JEP 112: Charset Implementation Improvements
|Discussion||core dash libs dash dev at openjdk dot java dot net|
|Endorsed by||Brian Goetz|
|Relates to||6653797: Reimplement JDK charset repository charsets.jar|
|7183053: Optimize DoubleByte charset for String.getBytes()/new String(byte)|
Improve the maintainability and performance of the standard and extended charset implementations.
Decrease the size of installed charsets
Reduce maintenance cost by generating charset implementations at build time from simple text-based mapping tables
Improve the performance of encoding/decoding
This is the second part of the sun.nio.cs/ext re-implementation project. In JDK 7 most of the charsets (80%+) were re-implemented to achieve better maintainability and performance.

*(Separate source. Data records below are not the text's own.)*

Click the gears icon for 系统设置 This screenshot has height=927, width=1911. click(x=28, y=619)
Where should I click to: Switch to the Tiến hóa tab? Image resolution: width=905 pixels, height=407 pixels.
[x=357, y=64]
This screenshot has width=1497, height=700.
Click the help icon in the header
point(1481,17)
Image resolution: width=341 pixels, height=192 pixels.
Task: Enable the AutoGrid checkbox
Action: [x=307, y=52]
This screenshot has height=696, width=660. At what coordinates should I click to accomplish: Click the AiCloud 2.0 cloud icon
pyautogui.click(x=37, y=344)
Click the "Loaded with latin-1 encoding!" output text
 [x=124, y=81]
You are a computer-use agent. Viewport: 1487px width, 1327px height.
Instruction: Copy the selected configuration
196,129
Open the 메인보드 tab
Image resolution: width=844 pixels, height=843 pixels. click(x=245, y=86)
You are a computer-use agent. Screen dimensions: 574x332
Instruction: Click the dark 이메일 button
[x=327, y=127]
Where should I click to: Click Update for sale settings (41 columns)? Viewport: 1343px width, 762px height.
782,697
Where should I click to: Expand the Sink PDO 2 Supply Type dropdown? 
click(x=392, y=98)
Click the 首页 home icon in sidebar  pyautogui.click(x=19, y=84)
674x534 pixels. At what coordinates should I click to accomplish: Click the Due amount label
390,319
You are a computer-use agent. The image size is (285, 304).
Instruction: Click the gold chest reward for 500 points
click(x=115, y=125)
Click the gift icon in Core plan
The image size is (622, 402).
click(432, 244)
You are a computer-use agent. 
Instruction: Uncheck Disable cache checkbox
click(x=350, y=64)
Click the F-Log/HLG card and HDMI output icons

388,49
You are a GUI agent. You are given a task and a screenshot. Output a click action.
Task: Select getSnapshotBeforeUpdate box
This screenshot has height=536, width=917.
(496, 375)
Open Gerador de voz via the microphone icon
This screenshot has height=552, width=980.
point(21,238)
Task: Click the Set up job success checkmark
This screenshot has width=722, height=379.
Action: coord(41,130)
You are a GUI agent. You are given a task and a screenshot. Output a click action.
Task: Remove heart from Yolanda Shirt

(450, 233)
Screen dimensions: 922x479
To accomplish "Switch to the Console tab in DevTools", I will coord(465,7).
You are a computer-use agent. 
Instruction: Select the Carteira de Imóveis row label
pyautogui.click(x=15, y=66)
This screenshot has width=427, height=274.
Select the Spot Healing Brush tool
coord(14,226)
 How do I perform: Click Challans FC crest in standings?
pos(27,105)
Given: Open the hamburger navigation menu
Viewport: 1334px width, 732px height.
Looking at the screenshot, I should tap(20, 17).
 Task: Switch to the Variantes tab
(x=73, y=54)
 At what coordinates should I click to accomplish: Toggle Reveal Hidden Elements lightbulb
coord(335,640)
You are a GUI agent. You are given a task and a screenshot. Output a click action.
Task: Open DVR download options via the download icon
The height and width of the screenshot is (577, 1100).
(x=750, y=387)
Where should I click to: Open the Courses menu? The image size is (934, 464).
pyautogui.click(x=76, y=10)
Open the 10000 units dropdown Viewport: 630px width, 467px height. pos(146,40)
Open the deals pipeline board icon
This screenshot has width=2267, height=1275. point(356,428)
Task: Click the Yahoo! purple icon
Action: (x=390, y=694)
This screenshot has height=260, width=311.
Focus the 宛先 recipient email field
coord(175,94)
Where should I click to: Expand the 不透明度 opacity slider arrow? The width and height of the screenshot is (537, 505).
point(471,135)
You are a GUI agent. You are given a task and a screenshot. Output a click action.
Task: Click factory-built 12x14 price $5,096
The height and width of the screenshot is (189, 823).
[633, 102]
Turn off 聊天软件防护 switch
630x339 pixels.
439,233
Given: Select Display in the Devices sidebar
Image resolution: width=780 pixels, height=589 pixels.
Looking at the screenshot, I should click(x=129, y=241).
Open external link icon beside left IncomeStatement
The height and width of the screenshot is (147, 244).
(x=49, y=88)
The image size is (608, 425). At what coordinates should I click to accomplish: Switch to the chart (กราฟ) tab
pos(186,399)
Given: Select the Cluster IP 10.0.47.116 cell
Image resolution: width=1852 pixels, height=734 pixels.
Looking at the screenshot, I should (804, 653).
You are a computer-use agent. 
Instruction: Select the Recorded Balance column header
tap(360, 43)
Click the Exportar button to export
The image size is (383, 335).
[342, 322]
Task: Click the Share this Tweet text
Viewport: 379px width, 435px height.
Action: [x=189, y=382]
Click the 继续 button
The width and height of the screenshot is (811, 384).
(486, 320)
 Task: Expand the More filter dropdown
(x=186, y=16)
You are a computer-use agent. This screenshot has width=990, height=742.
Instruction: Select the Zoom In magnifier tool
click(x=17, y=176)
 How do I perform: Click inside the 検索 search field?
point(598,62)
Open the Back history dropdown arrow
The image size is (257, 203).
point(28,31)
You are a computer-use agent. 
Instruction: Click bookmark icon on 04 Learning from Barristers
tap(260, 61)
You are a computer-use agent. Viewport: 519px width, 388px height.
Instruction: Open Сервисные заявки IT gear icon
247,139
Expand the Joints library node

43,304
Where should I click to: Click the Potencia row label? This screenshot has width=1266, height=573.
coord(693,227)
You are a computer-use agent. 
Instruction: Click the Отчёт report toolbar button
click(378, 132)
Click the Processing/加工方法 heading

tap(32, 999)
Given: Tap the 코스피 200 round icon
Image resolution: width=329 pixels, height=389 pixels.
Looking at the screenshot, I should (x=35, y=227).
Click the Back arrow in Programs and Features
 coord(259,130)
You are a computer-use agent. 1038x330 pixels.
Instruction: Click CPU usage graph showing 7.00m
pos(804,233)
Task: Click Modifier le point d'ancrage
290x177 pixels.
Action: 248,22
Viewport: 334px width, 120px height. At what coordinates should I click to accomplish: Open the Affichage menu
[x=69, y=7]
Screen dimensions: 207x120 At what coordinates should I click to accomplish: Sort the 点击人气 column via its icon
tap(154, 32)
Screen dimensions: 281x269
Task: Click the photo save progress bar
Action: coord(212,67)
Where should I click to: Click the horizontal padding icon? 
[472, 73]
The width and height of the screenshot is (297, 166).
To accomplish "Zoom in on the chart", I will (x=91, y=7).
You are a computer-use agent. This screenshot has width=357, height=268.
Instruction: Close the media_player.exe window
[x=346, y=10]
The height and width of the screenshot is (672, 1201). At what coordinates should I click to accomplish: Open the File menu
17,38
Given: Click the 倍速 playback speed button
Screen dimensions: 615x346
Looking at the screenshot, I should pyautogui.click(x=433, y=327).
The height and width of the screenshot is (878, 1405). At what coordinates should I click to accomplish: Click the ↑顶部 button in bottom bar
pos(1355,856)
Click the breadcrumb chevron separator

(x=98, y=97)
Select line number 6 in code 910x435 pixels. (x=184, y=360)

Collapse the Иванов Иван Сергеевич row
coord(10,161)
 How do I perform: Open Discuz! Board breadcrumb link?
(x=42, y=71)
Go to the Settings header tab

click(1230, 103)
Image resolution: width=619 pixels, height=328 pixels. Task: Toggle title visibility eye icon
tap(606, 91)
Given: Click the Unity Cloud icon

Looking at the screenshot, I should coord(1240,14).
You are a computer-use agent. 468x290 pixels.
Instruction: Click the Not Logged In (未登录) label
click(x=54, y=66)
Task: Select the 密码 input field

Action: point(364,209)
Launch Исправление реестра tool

This JEP continues that work to:
Re-implement the remaining charsets, mainly the JIS_X_0208/0212 based Japanese charsets and couple of IBM double-byte charsets such as IBM964 and IBM33722.
Implement the sun.nio.cs.ArrayDecoder/Encoder API for the most frequently used double-byte charsets to enhance
Improve the start-up/access performance of the standard and extended charsets providers.
Need to ensure that the new implementations are completely compatible (for each and every code point) with the existing implementation. Will write new automatic unit tests running under current test framework to guarantee correctness.